标题:带你走近______
(此处应为考生自填主题,如“岭南醒狮”“潮汕工夫茶”“粤剧戏台”等)
我蹲在祠堂石阶上,看着阿公给狮头点睛。朱砂笔一点,呆滞的纸糊眼睛忽然就活了,炯炯地盯着我。阿公说:“这叫开光,醒狮醒狮,醒了才是狮。”
那年我六岁,只觉得那狮头大得吓人。往后十年,我在题海里翻腾,偶尔从书堆抬头,看见柜顶蒙尘的狮头,总觉得它和我一样,被什么封住了口鼻。
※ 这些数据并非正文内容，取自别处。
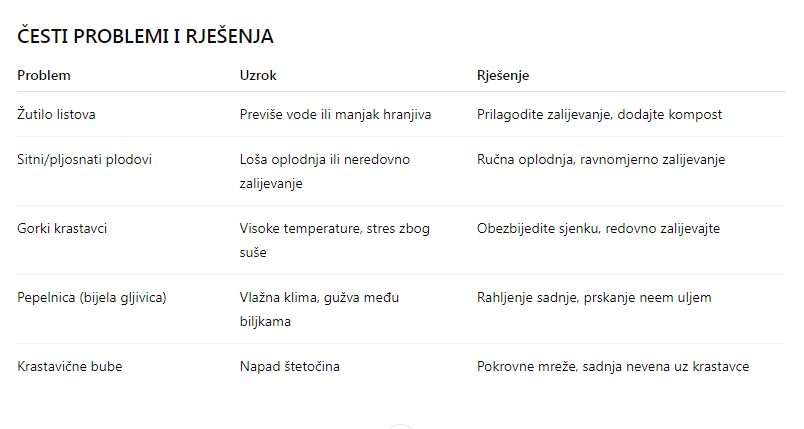Select Prilagodite zalijevanje, dodajte kompost text
The image size is (804, 429).
(x=599, y=115)
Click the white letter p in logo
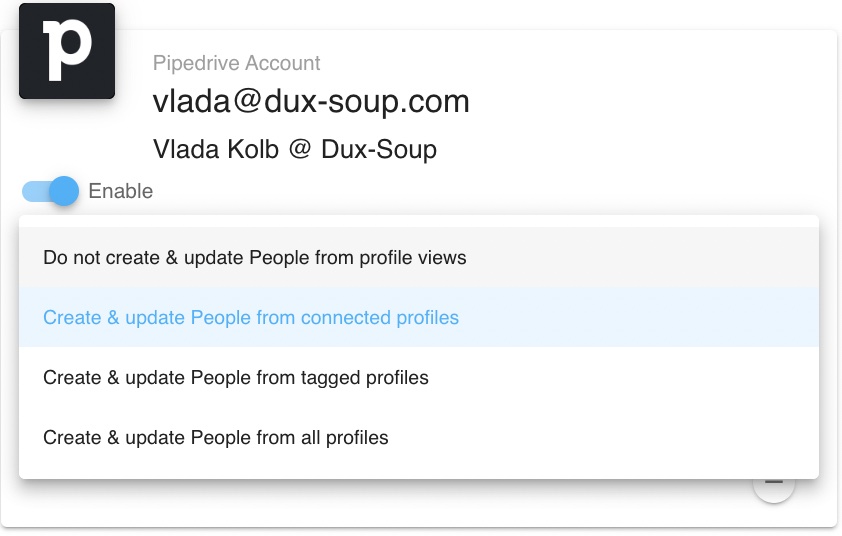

直到今天考场上笔尖悬停,我忽然懂了——我们都需要被“走近”,才能真正醒来。
走近醒狮,先要走近那锣鼓。不是电视里配的激昂交响乐,是祠堂前即兴的“三星鼓点”。伯父用鼓槌敲着:“懂吗?鼓点跟着狮子的心情走,它试探,鼓声就轻;它发威,鼓声就炸。”原来每一声闷响都在替狮子说话。我试着听,咚咚锵,那是狮子的脚步;哐哐哐,那是它在张望。当鼓声钻进骨头,你忽然就成了那只狮子。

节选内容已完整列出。